Italo Mennella, presidente degli Albergatori di Taormina

“Villaggio Le Rocce non va messo in vendita. La Città Metropolitana deve trovare un’altra soluzione per valorizzare il bene e destinarlo alla pubblica fruizione. La Città Taormina non vuole privati che possano realizzare speculazione in quell’area”. Lo afferma il presidente dell’Associazione Albergatori di Taormina, Italo Mennella che invita il sindaco metropolitano, Cateno De Luca, a fare “un passo indietro sul proposito di dismissione de Le Rocce”.

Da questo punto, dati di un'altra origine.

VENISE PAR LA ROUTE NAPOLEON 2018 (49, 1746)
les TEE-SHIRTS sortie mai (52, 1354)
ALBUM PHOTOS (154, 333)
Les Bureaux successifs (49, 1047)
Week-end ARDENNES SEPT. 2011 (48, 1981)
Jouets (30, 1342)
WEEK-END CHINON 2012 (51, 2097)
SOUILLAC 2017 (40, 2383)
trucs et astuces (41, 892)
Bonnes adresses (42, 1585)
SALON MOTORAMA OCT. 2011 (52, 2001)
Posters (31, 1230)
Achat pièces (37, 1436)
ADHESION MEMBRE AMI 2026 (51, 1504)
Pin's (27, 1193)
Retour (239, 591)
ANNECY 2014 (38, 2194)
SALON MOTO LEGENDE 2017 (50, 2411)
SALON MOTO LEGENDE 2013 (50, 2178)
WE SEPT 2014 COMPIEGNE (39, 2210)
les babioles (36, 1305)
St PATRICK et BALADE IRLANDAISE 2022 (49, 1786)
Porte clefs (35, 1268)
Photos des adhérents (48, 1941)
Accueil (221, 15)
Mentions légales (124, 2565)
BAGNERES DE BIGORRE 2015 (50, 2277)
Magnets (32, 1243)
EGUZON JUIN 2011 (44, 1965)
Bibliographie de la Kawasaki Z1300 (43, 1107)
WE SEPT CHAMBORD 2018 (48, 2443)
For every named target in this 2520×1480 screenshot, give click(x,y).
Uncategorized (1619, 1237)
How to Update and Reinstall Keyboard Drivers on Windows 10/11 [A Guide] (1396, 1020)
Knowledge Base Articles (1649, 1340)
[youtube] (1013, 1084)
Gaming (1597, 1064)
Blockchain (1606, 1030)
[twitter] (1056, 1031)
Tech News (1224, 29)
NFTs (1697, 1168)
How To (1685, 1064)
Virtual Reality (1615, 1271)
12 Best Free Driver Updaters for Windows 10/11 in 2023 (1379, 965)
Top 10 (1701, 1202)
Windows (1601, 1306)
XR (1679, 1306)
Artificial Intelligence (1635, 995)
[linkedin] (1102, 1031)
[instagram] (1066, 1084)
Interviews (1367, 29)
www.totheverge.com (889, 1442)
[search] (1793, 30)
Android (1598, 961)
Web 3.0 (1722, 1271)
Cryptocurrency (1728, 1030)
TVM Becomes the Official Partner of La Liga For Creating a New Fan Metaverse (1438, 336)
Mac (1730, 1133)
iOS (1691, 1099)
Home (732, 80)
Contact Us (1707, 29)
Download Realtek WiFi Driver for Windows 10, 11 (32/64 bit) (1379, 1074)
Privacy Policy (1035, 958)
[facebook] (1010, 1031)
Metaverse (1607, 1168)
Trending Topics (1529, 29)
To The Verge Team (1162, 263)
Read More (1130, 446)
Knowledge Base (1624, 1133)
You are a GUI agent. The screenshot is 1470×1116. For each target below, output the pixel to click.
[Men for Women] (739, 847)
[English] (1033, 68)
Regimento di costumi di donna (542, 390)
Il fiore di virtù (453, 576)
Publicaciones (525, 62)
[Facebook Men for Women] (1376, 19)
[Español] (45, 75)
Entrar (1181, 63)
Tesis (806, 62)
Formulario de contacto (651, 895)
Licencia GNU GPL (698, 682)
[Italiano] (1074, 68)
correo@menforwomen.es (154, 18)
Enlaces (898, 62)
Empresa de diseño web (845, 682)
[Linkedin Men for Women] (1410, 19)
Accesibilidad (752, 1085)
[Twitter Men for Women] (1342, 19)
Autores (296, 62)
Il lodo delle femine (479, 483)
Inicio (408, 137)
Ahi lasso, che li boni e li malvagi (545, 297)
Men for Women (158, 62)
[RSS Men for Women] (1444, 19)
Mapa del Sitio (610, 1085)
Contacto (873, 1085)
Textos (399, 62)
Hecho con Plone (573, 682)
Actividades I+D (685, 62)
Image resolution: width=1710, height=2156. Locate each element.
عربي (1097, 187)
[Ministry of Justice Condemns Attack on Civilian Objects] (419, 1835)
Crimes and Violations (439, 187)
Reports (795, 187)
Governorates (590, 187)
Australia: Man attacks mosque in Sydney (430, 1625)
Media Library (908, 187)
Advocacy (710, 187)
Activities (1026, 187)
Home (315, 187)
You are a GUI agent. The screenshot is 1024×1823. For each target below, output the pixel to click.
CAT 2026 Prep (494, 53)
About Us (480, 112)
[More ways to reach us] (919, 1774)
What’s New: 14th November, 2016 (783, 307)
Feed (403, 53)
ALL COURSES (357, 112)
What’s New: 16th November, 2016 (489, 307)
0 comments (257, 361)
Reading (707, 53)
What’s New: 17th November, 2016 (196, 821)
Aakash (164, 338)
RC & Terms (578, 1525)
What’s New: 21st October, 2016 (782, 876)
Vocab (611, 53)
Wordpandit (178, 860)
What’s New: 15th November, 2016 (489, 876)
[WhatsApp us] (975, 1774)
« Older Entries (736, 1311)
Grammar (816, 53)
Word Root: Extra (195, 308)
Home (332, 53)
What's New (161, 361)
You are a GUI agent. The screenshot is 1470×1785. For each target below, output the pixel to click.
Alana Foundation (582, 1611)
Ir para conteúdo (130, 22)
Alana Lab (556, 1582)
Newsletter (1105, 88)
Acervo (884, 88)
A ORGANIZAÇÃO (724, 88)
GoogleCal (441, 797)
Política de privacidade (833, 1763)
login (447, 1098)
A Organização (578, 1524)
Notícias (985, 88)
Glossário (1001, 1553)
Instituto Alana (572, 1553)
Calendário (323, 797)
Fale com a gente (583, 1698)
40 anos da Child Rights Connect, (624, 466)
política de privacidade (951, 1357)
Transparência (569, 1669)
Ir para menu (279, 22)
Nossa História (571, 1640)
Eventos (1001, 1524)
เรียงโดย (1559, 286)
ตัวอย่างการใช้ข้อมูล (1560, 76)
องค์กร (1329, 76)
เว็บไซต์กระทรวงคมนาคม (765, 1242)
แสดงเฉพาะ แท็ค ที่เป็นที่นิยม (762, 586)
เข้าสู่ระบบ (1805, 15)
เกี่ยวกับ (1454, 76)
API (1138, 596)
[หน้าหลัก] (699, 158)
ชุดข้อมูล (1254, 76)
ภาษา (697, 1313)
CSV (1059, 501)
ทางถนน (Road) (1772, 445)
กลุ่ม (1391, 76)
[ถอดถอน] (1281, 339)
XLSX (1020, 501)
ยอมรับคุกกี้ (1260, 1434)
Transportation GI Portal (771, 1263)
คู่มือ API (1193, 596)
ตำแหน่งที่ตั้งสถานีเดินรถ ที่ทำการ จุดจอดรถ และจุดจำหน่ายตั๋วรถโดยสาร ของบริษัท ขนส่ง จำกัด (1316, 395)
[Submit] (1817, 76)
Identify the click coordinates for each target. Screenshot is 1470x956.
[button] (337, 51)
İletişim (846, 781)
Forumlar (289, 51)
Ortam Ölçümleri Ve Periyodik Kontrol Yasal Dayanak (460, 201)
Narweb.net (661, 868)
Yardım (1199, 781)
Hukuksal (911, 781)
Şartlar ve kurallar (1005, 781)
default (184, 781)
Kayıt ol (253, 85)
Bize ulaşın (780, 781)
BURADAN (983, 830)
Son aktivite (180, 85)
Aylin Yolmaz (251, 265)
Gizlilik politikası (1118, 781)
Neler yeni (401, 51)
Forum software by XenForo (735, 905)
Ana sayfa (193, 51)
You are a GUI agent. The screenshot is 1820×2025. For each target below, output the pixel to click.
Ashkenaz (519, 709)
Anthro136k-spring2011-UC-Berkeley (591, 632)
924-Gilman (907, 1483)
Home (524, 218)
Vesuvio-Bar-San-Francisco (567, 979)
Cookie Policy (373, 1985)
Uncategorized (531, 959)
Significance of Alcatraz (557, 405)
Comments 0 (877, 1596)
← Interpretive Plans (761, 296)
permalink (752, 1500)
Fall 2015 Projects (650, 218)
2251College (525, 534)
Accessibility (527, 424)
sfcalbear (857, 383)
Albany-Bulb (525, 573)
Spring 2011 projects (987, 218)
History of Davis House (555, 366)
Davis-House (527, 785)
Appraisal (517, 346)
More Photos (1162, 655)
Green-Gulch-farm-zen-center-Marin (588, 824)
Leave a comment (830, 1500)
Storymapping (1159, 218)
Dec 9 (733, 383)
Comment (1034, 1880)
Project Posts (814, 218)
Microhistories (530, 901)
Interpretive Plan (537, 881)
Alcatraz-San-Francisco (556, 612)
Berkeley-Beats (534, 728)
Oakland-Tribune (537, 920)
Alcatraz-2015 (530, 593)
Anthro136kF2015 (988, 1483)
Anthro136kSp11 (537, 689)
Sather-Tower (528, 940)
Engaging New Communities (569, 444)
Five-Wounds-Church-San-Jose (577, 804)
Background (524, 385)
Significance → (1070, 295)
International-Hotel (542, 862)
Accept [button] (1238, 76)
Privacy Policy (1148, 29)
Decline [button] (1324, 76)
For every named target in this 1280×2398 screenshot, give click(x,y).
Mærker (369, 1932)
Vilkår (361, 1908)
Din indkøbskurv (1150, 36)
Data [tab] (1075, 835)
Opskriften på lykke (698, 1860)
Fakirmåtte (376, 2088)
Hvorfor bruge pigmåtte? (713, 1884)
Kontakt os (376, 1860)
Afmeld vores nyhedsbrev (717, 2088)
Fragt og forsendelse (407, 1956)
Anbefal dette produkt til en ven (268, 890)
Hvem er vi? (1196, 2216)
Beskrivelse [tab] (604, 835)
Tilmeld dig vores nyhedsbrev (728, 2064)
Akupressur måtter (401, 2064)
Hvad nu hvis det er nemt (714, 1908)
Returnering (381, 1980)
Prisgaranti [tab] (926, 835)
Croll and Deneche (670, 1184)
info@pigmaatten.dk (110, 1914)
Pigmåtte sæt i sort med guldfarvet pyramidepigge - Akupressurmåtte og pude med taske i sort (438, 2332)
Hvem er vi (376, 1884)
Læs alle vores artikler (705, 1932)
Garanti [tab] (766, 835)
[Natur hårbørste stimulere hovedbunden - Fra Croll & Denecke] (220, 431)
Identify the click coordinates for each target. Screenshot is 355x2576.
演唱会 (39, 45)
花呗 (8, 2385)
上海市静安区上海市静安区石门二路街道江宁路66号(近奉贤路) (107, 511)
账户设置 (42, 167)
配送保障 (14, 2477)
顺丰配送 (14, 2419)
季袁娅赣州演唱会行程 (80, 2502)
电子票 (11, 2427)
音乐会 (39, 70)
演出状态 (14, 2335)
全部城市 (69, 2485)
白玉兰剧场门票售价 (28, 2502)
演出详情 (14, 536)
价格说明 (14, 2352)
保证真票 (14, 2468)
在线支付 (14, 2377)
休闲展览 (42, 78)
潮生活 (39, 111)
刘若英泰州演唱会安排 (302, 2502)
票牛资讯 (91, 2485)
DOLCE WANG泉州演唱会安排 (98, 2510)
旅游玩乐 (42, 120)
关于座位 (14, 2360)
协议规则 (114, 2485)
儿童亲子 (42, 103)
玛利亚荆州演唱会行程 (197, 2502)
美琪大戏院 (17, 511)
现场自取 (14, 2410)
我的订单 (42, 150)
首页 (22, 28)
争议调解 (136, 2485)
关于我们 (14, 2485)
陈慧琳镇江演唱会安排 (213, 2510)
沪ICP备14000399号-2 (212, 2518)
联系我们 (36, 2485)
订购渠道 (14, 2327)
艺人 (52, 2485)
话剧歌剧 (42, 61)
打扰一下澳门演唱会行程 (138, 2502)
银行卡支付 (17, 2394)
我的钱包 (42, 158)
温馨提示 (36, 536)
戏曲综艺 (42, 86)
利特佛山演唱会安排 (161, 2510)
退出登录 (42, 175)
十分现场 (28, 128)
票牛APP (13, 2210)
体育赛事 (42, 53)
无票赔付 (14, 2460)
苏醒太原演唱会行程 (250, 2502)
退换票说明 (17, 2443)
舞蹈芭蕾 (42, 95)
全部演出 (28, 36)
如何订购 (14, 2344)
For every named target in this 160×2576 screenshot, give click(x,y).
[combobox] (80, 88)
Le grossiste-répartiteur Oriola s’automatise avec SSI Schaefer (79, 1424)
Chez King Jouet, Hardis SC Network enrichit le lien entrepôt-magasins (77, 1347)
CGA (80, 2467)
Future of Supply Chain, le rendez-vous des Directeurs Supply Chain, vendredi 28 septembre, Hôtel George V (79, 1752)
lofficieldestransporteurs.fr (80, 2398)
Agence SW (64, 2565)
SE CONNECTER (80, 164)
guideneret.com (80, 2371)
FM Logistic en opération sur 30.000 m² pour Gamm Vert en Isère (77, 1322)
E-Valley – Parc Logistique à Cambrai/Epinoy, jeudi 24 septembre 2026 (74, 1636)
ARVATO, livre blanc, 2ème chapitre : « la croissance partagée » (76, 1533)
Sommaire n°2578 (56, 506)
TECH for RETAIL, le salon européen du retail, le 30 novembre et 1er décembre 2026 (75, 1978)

“Noi siamo coerenti e abbiamo sempre detto che Le Rocce va riaperto e deve soprattutto avere una destinazione pubblica – afferma Mennella -.Villaggio Le Rocce è un bene che va rifunzionalizzato in un’ottica di intrattenimento culturale per i turisti e per i residenti della zona di Mazzarò e Isolabella, e di riflesso per tutta la città ed il comprensorio. Ci preoccupa, invece, pensare che il villaggio possa essere messo in vendita e che a seguito di una gara di appalto possa finire poi non sappiamo nelle mani di quale privato. Il timore, ovviamente, è che una volta effettuata la vendita del bene da parte dell’ex Provincia, il privato aggiudicatario della procedura possa realizzare qualche speculazione”.

Il presidente degli Albergatori chiede alla Città Metropolitana di cambiare strategia: “L’ex Provincia deve rimediare ai tanti anni di degrado e abbandono che hanno caratterizzato la storia recente del Villaggio Le Rocce, dal 1972 in poi. La soluzione non può essere quella di vendere l’immobile con il rischio che venga trasformato in una struttura ricettiva da privati. Serve un’iniziativa per valorizzare un bene di grande pregio, e in qualsiasi caso noi chiediamo una destinazione pubblica ad indirizzo culturale. E quando parliamo di utilizzo “culturale” intendiamo un progetto che consenta una valorizzazione internazionale, ad alto livello, oltre la dimensione dei piccoli eventi di nicchia o di taglio locale”.